I saw a documentary called "Revolution united" on Aljazeera the other day. It was about the Japanese “Red Army”. Japanese young men and women had joined the front for the liberation of Palestine and gone to Israel where they participated in the bombing of an airplane in 1972.
27 people died in this action and two Japanese Red Army members are among the dead. A third one was captured alive and sentenced to a long time jail sentence in Israel. He was eventually freed in an exchange of prisoners between the front for the liberation of Palestine and Israel. He still lives in the Middle East in Lebanon where he is seen as a national hero.
Another Japanese citizen who was among the original founders of the group was sentenced to 26 years imprisonment for her alleged involvement of an attack on French embassy in Holland in the early 1970s. Many other Japanese citizens were also handed long jail sentences for having stayed in Lebanon “illegally”.
I wonder what drove people from the Far East to join the Palestine cause. Many other nationalities have also fought for causes that are not of their immediate concerns. These individuals that transcend their own self-cantered, local, national, cultural and other boundaries are mesmerizing.

☆ ☆ ☆

» **INSTRUCTION 1**: List every geographic place name in the post about the Japanese Red Army documentary, each once, in the order it first appears.
» **INSTRUCTION 2**: Carry on the post about the Japanese Red Army documentary, picking up right after its final sentence.

» **DATA LINES**:
☆ ☆ ☆

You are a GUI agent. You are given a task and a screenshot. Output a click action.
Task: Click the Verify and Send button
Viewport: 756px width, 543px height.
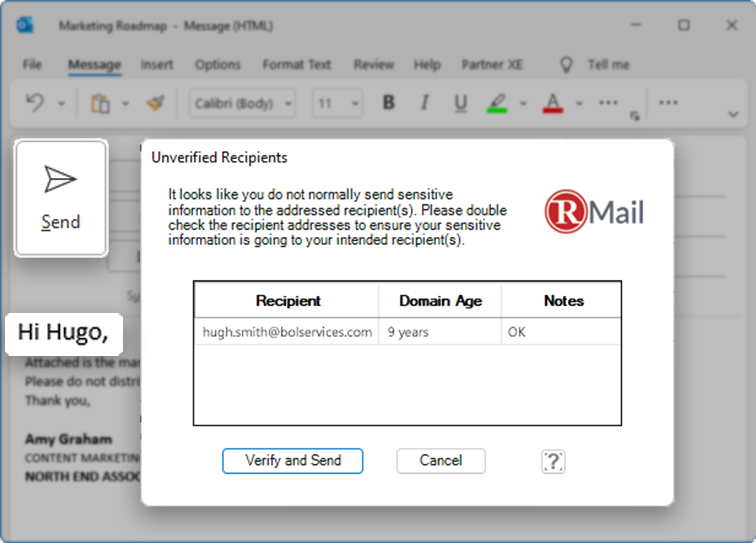(x=292, y=461)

☆ ☆ ☆

» **REPLY 1**: Palestine, Israel, Middle East, Lebanon, Holland, Far East

» **REPLY 2**:
The Japanese group started organizing themselves first against the increasing union fee at their university. They were also demonstrating against the involvement of “an Imperialist Japan” in indo-china and its support for the USA in the Vietnam War.
Making local issues into a national one is a grand task in itself but going from a local student issue to an internationalism of Palestine liberation is a different matter. It is always regrettable when civilian lives are taken in the name of “a revolution” or “radical change” but resurrection to violence and revolutionary movements seems to be very characterizing of the 1970s. The military coup in Chile in 1973, the Ethiopian revolution that toppled Emperor Haile Selassie in 1974 and the Iranian revolution of 1979 are just some examples of that remarkable decade when I was supposed to have been brought to this world.
Terrorism is probably the term that has been used extensively to explain all sorts of “violent resistance” these days. The sad association of Islam with that term shows how media always selects to focus on violence that erupts from other regions and religions than the occident.
The memories of radical groups from Germany and Japan from the 1970s may have been blurred but barely forgotten. Historical conditioning is perhaps in favour of those who hold the economic and political power in the world but the very creation of the state of Israel is the product of “terrorism” too. So it is a question of definition about what constitutes terrorism and who commits it.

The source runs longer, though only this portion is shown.